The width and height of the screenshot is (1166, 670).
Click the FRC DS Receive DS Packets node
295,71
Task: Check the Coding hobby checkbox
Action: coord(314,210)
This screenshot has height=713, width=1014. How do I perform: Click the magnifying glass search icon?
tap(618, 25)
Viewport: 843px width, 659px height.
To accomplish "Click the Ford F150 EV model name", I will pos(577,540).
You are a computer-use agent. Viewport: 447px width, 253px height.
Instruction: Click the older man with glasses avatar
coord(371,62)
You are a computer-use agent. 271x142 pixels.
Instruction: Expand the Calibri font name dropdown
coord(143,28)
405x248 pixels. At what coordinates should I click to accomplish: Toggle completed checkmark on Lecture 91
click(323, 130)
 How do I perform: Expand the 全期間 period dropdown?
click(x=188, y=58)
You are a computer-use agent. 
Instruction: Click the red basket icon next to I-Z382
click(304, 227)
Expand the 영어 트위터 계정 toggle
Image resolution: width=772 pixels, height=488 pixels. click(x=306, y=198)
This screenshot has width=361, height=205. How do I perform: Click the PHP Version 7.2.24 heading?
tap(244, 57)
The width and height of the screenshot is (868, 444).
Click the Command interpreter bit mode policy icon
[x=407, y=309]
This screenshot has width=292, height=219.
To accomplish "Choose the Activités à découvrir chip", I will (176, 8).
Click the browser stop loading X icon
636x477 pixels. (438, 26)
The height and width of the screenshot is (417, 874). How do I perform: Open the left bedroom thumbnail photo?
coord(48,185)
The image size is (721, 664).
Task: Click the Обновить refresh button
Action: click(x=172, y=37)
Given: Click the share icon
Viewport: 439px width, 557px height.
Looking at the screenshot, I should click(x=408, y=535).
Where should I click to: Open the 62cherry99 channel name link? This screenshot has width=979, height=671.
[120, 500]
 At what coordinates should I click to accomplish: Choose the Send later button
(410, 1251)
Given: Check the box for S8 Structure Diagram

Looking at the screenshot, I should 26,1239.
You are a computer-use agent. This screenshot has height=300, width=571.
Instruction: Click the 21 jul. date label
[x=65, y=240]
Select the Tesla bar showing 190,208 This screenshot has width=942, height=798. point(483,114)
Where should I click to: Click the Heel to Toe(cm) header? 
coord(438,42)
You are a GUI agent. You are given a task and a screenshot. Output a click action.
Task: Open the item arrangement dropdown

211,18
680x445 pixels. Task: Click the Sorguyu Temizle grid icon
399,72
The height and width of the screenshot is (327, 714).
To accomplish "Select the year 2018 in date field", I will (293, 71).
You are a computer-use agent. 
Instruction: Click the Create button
• • • • • • •
▶ The problem: Quote the data above from the line containing "This screenshot has width=292, height=219." to the line containing "The height and width of the screenshot is (327, 714).", inclusive, and stop.

▶ Solution to the problem:
This screenshot has width=292, height=219.
To accomplish "Choose the Activités à découvrir chip", I will (176, 8).
Click the browser stop loading X icon
636x477 pixels. (438, 26)
The height and width of the screenshot is (417, 874). How do I perform: Open the left bedroom thumbnail photo?
coord(48,185)
The image size is (721, 664).
Task: Click the Обновить refresh button
Action: click(x=172, y=37)
Given: Click the share icon
Viewport: 439px width, 557px height.
Looking at the screenshot, I should click(x=408, y=535).
Where should I click to: Open the 62cherry99 channel name link? This screenshot has width=979, height=671.
[120, 500]
 At what coordinates should I click to accomplish: Choose the Send later button
(410, 1251)
Given: Check the box for S8 Structure Diagram

Looking at the screenshot, I should 26,1239.
You are a computer-use agent. This screenshot has height=300, width=571.
Instruction: Click the 21 jul. date label
[x=65, y=240]
Select the Tesla bar showing 190,208 This screenshot has width=942, height=798. point(483,114)
Where should I click to: Click the Heel to Toe(cm) header? 
coord(438,42)
You are a GUI agent. You are given a task and a screenshot. Output a click action.
Task: Open the item arrangement dropdown

211,18
680x445 pixels. Task: Click the Sorguyu Temizle grid icon
399,72
The height and width of the screenshot is (327, 714).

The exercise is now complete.